In 1977, Toru Iwatani joined Namco, shortly after graduating college. Before the arrival of Iwatani, Namco was publishing Atari arcade games in Japan, following their acquisition of Atari Japan a few years prior. Iwatani wanted to create pinball machines as opposed to video games, but Namco higher-ups disapproved of his idea. As a compromise, Iwatani was allowed to instead create a video game based on the concept of pinball, akin to Atari's Video Pinball dedicated console, intermixed with the gameplay elements established in Breakout. Ishimura would assist with programming. Due to hardware limitations, strips of cellophane were applied to the monitor to compensate for the lack of color. The actual layout of the game board is made to resemble a human face. The game was named after the Japanese word for carpenter bee, "kumanbachi", and used the same font type from Atari's unreleased arcade title Cannonball from 1976. Gee Bee was first released in Japan in October 1978. Gremlin Industries licensed the game for distribution in North America, where it was released in January 1979.

==Reception and legacy==
The game is reported to have sold nearly 10,000 units, which was a good sales figure for its time, but Gee Bee was not as successful as Namco hoped it would be, due to coin drop earnings per unit falling below expectations and because of competition from Taito's Space Invaders. Nevertheless, Gee Bee was the eighth highest-earning arcade video game of 1978 in Japan, and helped establish Namco as a prime video game developer in Japan, leading to them producing their own arcade games alongside publishing those from other companies. Cashbox complimented the game's cabinet artwork and later said it had a "good looking cabinet and graphics". In a retrospective, Earn Green of Allgame noted the game's importance for Namco, being Toru Iwatani's first video game for the company. Retro Gamer listed Gee Bee as one of the best Breakout clones for its notability as Namco's first internally designed video game.

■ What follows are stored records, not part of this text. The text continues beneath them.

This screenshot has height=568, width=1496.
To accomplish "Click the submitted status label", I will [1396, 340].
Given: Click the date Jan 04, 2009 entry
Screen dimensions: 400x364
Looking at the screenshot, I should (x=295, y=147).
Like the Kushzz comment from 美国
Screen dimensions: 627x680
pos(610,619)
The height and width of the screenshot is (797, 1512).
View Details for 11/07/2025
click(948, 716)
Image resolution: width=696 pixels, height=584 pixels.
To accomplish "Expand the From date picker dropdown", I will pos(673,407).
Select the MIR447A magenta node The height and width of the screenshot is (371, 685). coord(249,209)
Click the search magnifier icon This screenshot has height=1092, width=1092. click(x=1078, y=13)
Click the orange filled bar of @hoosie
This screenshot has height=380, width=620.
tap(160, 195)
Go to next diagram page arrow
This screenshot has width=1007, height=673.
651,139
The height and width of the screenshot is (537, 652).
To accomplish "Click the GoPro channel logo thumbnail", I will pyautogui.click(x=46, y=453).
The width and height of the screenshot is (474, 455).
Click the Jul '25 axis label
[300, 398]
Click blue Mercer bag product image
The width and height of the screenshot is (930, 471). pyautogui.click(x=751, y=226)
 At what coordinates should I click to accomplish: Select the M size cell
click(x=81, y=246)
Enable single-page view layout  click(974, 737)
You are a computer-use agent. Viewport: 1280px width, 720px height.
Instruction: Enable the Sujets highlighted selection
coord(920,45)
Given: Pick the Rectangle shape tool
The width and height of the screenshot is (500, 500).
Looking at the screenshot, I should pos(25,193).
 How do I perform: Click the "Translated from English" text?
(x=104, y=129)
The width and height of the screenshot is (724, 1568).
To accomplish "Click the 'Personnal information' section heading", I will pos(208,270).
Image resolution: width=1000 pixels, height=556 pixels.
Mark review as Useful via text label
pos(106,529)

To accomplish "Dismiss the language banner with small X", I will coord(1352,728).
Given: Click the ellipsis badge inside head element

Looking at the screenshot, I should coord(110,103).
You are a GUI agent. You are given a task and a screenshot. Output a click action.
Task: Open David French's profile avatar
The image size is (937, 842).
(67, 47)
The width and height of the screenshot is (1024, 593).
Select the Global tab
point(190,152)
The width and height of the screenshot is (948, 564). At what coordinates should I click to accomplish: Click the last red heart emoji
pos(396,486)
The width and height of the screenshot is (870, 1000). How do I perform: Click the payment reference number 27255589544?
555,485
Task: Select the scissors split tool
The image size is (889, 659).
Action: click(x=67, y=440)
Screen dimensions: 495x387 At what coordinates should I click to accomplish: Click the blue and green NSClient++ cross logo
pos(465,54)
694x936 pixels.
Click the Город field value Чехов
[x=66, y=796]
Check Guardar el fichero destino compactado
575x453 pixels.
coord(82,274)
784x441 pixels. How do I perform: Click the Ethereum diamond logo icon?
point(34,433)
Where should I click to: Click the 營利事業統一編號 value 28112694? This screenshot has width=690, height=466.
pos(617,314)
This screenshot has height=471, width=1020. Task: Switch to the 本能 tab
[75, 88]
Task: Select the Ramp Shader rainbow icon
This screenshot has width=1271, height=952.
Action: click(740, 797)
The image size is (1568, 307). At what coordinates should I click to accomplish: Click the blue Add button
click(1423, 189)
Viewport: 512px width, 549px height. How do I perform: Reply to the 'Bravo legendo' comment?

Gee Bee would spawn two sequel titles, including Bomb Bee, which was released a year later in 1979. This game includes colorized graphics, new gameplay additions such as a 1,000 point pop bumper, and the ability to earn extra lives. A second sequel, Cutie Q, was released in 1979. This one was not developed by Iwatani, but rather Shigeru Yokoyama, who would later create Galaga, although Iwatani designed a number of the sprites. Cutie Q is notable for featuring "cute" characters, which would become a key inspiration for character design in Iwatani's next work, Pac-Man, released a year later. Both Bomb Bee and Cutie Q were ported to the PlayStation in 1996 in the Japanese version of Namco Museum Vol. 2. However, international versions replaced both games with Super Pac-Man. Cutie Q was also ported over to the Wii as part of Namco Museum Remix in 2007 and its 2010 update Namco Museum Megamix. On October 2, 2025, the game was digitally re-released for the Nintendo Switch and PlayStation 4 as part of the Arcade Archives series, and also for the Nintendo Switch 2 (released the following day), PlayStation 5 and Xbox Series X/S as part of the Arcade Archives 2 series.